Wouldn't the lease terminate when the failure to develop occurs... sometime after the end of the primary term? I mean, the lease gives them three years to realize production on your land or any land pooled with yours, assuming your primary term is three years with no option to extend.
That sounds nit-picky but how would you get an operator to agree to a clause that could, in effect, cause the termination of the lease if they produced a well in the first year of the term and failed to further develop within the three year term?
Jffree1,

Not "nit-picky" at all.
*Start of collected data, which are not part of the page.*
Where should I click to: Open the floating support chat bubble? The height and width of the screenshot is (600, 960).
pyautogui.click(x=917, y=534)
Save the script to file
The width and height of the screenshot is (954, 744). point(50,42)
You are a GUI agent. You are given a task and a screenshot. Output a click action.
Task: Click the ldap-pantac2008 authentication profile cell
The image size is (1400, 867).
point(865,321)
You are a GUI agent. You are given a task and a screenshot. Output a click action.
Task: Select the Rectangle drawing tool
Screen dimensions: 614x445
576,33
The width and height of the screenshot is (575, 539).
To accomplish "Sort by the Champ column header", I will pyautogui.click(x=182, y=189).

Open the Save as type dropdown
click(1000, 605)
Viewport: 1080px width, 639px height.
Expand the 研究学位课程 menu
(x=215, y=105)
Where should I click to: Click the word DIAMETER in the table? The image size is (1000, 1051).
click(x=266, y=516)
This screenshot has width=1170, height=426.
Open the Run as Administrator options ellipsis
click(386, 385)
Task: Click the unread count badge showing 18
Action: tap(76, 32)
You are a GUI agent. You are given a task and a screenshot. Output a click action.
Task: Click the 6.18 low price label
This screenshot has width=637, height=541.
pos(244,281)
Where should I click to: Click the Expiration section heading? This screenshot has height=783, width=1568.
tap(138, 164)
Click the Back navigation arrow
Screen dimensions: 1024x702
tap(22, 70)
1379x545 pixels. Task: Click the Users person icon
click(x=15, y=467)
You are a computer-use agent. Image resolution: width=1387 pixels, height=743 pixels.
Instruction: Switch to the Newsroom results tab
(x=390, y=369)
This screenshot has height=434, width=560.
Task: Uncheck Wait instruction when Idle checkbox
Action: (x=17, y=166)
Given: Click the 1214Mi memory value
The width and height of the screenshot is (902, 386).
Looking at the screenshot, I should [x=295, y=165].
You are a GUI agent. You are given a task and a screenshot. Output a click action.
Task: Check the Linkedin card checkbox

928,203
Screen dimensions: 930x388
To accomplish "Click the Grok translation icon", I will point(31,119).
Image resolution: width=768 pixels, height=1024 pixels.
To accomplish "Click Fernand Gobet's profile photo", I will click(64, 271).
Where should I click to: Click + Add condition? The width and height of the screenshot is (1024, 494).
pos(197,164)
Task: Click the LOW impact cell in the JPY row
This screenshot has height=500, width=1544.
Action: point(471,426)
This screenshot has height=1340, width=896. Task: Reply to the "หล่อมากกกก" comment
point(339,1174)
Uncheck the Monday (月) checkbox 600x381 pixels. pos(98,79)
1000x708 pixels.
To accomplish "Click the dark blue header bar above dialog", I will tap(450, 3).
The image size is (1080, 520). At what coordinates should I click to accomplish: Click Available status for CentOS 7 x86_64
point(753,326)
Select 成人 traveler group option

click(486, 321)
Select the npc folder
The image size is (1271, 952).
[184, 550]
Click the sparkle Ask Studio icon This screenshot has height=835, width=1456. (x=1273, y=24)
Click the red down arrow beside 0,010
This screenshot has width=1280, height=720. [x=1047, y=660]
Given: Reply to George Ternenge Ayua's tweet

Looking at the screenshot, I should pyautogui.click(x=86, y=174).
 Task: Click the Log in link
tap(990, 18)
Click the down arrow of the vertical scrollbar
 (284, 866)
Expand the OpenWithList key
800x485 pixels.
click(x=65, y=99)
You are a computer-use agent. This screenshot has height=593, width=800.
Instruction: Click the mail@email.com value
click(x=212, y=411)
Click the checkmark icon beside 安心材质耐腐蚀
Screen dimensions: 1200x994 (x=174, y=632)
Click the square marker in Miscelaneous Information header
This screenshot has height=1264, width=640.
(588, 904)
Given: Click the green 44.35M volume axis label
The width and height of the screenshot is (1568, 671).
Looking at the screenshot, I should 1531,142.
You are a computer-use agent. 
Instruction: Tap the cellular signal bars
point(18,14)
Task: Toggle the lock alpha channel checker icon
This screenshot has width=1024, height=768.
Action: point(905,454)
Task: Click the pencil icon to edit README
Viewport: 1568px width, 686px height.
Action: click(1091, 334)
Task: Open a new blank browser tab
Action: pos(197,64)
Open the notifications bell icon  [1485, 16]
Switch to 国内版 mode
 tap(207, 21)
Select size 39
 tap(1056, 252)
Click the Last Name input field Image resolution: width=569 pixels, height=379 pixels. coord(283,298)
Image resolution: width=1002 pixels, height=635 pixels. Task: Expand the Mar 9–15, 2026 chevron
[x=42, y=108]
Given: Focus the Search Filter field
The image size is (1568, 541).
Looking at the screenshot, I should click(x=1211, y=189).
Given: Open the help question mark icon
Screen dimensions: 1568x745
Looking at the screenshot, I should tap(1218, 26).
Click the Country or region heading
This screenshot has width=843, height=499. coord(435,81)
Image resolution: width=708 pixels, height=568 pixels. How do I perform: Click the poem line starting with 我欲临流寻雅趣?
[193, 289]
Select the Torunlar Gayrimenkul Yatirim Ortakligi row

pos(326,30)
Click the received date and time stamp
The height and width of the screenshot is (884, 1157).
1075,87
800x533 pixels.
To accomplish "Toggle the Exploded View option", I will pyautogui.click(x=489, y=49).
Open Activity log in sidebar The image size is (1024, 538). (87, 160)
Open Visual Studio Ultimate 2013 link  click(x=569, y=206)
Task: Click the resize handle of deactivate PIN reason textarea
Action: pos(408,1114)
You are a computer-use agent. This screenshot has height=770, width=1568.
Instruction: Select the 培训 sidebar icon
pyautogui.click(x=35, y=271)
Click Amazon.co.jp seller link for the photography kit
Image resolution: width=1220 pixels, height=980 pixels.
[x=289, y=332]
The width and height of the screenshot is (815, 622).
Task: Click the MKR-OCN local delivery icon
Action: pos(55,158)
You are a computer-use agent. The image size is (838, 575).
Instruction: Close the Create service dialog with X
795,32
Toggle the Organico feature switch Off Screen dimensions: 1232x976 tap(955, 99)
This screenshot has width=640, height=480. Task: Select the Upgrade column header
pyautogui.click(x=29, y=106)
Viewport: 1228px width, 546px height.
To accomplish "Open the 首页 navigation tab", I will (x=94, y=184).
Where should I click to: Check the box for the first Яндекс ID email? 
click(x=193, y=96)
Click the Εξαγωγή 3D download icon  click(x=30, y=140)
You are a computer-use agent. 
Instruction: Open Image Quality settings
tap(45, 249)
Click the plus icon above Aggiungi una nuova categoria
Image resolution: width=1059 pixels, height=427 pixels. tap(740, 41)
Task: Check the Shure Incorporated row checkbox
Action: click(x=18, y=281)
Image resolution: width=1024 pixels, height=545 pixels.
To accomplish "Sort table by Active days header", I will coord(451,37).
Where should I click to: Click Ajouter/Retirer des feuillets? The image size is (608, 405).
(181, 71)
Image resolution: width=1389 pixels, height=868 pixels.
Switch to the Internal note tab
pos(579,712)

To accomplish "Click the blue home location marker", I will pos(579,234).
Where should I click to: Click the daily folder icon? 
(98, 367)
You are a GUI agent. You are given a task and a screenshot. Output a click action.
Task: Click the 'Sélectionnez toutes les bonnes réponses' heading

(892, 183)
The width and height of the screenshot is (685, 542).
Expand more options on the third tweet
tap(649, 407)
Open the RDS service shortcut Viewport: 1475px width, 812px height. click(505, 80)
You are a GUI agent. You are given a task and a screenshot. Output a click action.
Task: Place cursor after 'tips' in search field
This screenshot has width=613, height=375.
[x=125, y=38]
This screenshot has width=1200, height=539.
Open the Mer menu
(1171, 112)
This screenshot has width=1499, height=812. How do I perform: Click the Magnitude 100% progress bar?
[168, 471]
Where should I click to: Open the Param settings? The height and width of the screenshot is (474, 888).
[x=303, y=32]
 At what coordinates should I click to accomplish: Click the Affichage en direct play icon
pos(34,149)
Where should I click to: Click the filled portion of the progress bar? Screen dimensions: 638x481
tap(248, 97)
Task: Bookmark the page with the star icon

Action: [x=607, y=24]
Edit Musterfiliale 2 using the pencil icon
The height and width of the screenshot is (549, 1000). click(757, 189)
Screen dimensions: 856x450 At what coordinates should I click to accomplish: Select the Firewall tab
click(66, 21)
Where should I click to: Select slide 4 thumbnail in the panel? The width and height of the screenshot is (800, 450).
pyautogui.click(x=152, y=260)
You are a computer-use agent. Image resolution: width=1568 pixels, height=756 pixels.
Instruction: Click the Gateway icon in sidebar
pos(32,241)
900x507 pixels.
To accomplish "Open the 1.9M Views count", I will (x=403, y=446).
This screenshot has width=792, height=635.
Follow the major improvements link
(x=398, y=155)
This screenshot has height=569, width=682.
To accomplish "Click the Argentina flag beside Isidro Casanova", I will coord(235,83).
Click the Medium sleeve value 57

You are, of course, correct.

The lease would terminate at the time when the O&G fails to comply with the terms of the continuous production agreement.

For instance, if the terms of your Continuous Production clause dictate that in-fill wells continue at a rate no later than 3 years after completion of each prior well then the clock would begin ticking based upon the reported completion date of that previous well.

The O&G would then have a three year period to begin operations for the next well. If they do not get that well started prior to that date then the lease would become void.

If they do continue with well #2, then the three year clock gets reset again based upon the completion date of well #2.

Hope that makes better sense then what was stated in the previous post.

For our own lease, we tried to get the O&G to agree to a 2 year period for this clause. They initially said no-way, and that they would not include this clause whatsoever.

We stated that it was a deal-breaker clause for us and they then came back and said they could agree to a in-fill production commitment of a least one well every 5 years.

We, in turn, said no way to their proposed 5 year period, but said we could agree to 3 years. We eventually agreed to a compromise scenario and met in the middle and resolved the time-period of at least one well for every 4 years.

I would imagine that your negotiating power to keep the time period shorter would greatly improve based upon the size of your tract.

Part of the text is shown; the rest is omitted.